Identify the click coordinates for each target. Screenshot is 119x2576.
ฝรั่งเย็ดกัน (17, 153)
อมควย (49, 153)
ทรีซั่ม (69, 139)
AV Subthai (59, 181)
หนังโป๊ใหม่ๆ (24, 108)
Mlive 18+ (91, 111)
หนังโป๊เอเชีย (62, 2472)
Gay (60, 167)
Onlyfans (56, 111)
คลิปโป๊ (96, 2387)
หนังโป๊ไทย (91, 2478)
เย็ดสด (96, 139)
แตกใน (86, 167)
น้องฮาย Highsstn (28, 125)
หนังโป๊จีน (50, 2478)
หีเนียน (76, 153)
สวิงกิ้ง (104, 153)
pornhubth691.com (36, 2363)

◇ ◇ ◇ ◇ ◇ ◇ ◇

What the exercise asks — Word for word, repeat the line holding "หนังโป๊เอเชีย (62, 2472)" and all lines after it through the end of the entries above.

Reply —
หนังโป๊เอเชีย (62, 2472)
Gay (60, 167)
Onlyfans (56, 111)
คลิปโป๊ (96, 2387)
หนังโป๊ไทย (91, 2478)
เย็ดสด (96, 139)
แตกใน (86, 167)
น้องฮาย Highsstn (28, 125)
หนังโป๊จีน (50, 2478)
หีเนียน (76, 153)
สวิงกิ้ง (104, 153)
pornhubth691.com (36, 2363)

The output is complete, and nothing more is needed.